The family of an Arizona man who died in Tucson police custody this week he told the Republic of Arizona they don’t want the police chief to be expelled, but a civil action lawsuit “is not off the table.”
On Wednesday, Tucson Police Chief Chris Magnus offered his resignation The day after the department publicly addressed the death in April of Carlos Ingram-López, a 27-year-old Hispanic man who died while in custody.
City manager Michael Ortega rejected the offer, according to the Republic.
According to Magnus, Ingram-Lopez’s grandmother He called the police shortly after 1 am on April 21 because he was “drunk, screaming and running naked around the house.”
Tucson police reportedly placed Ingram-Lopez facedown on the ground in handcuffs and apparently suffering cardiac arrest due to a cocaine overdose.

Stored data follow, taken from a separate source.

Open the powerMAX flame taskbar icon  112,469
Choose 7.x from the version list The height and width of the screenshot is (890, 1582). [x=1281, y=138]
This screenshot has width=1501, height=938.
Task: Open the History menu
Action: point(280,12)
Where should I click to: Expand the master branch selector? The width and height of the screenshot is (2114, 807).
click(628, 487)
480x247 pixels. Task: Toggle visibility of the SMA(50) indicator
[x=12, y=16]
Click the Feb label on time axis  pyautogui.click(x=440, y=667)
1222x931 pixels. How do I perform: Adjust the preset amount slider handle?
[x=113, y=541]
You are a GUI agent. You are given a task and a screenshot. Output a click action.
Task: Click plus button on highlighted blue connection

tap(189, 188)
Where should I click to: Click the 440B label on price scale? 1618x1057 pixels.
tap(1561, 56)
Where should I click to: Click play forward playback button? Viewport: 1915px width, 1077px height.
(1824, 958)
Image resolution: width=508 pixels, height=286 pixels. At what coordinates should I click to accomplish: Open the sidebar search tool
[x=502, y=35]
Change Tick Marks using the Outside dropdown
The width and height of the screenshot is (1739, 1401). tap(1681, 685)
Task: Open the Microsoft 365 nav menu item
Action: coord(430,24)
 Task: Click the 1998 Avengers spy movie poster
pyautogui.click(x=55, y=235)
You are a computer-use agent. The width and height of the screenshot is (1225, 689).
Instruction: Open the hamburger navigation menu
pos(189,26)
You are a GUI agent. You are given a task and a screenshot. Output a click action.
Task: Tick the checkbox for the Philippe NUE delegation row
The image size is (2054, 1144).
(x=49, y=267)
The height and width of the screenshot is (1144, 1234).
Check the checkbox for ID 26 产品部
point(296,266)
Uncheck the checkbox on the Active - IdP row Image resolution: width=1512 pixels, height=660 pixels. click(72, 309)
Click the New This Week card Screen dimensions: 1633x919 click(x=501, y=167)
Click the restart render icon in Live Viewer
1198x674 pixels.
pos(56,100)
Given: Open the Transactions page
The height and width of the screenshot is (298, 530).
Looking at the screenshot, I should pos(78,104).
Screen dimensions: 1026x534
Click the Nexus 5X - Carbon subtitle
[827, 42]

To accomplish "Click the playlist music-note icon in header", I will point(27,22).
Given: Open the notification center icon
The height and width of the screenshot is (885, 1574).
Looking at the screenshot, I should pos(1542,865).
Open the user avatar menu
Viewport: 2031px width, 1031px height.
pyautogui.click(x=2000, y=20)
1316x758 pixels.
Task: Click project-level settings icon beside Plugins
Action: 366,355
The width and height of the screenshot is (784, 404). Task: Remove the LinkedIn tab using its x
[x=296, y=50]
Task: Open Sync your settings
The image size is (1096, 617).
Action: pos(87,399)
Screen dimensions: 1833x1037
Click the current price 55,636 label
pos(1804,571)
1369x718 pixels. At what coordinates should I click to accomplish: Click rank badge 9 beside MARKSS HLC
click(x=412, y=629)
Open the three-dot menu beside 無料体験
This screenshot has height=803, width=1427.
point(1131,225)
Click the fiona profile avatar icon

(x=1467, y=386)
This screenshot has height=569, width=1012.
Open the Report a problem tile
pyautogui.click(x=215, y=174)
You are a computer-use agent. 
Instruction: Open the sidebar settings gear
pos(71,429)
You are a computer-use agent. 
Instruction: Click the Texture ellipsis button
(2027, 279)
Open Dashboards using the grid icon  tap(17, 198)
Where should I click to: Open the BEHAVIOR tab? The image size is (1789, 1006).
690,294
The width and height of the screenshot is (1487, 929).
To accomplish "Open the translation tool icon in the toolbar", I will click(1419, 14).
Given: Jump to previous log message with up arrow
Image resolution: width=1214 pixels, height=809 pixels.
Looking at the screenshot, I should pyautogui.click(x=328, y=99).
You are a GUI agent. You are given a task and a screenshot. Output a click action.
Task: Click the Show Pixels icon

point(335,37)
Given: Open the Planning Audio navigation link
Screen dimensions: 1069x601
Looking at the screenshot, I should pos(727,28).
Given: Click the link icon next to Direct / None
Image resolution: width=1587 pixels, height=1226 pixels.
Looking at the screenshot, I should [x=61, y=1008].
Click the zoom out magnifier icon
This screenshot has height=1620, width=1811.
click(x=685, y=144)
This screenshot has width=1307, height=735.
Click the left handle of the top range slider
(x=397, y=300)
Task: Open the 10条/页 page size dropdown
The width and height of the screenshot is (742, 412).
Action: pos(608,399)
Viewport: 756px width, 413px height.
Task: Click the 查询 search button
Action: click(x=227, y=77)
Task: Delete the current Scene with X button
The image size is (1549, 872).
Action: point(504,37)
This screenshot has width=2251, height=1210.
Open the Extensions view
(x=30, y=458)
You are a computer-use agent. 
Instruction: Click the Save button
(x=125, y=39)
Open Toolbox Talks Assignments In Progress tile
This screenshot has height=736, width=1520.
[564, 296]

Officers also allegedly placed a yellow blanket over Ingram-Lopez’s head and body while he was face down, completely covering him.
The incident violated department policy and would have resulted in the officers being fired if they had not resigned, Magnus said.
Eduardo Coronado, Ingram-Lopez’s family lawyer, told the Republic that they heard nothing from the police department until Magnus publicly offered his resignation on Wednesday.
Coronado said they do not personally hold Magnus accountable because he was not the person who killed his relative, and as the department head at the time he is “probably the best person” to handle the situation.
The family is particularly upset that her grandmother called the police for help, and now her grandson is dead.
“Some members of the family are extremely outraged because they see the call to the nanny’s house … as a call to help Adrian and that was not delivered to him,” Coronado told the Republic. “So they see it, and that is their motivating factor.”
Coronado, who knew Ingram-Lopez and his family before his death, described the man in the Republic as a “happy boy” who went to culinary school and enjoyed cooking for his daughter.